### Short problem A
Indicate whether each statement agrees with the passage about evening walks, answering yes or no and quoting the deciding words of the passage: (i) The walks follow a trail near the writer's house. (ii) Tessa is 16 years old. (iii) The family dog cannot be heard from the trail.
### Short problem B
Extend the passage about evening walks with Tessa by writing the next part, starting after its final sentence.

### Passage
▬▬▬▬▬▬
I went for a walk with my daughter, Tessa, last night along the trail by our house.
We’ve been trying to go every night, really hyping each other up to prioritize fitness this summer by telling each other what absolute rock stars we are, and how people won’t even recognize us, we will be so incredibly in shape by the time that summer is over.
(See: More like exactly the same, because we sometimes leave the trail and head to the grocery store for secret peanut M&Ms)
Really, it is just an excuse for us to spend alone time together.
We’ve discussed many things as we’ve been walking these last several weeks.
We’ve laughed, and fallen in love with how the dappled light looks as the sun sets out there across the orchards and vineyards.
We shake our heads at how we can hear our dog barking from a mile away across the valley that echoes, and how we can tell that it’s definitely him by his ridiculous racket.
Last night we got started talking about how soon summer will be over,
and that (even though she is still only 15) because of skipping the third grade, she will be starting her last year of high school: An actual senior.
▬▬▬▬▬▬
### Data segment
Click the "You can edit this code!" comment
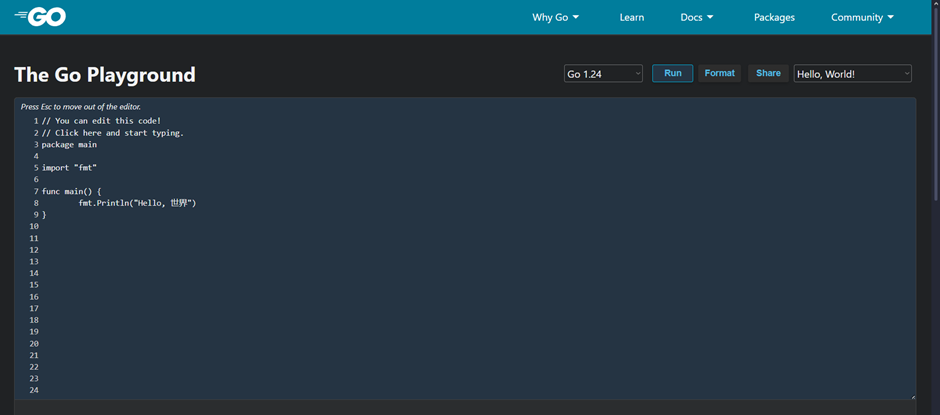Screen dimensions: 940x415 108,121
▬▬▬▬▬▬
### Task answer A
(i) Yes: "along the trail by our house"
(ii) No: "even though she is still only 15"
(iii) No: "we can hear our dog barking from a mile away across the valley"

### Task answer B
She grew quiet as we talked about it more.
True friends have been scarce, and her boyfriend of over two years plans to go away to college.
Whereas her older sister (who will also be a senior) is excited about the prospect of freedom, and focused on things like prom, and senior ditch day,
Tessa ponders things much more deeply in her heart.
When I looked over at her in stride with me on the path,
I could see that she was frozen in front of a great divide, emotionally.
“I don’t want to be a senior. I’m actually kind of scared,” she quietly said.
The sound of her voice, almost like a prayer, got lifted up into the canopy by the breeze,
and scattered into the world the same way she looked scared she, herself, would be:
Just carried away, never to be seen again.
As my boldest one, normally, the word “scared” surprised me.
Just a year ago, pulsing with young teen hormones and emboldened by all the slammed doors, I’m assuming, it seemed like she would do anything – even catch a south-bound train with only a knapsack and a can of beans in her possession – just to get away from me.
But, on this night, after talking some more,
I realized that the bottom line is that she is feeling a thing that I’ve been contemplating as a recurring theme in all of life lately –
She is afraid to move into a brand new phase that is so different from anything she has experienced yet.
The Unknown always feels like one of our biggest enemies.
Once she crosses that stage at the end of this next school year, and is handed that diploma,
the world becomes one big question mark formed of pressures from all sides, and she just isn’t ready for it.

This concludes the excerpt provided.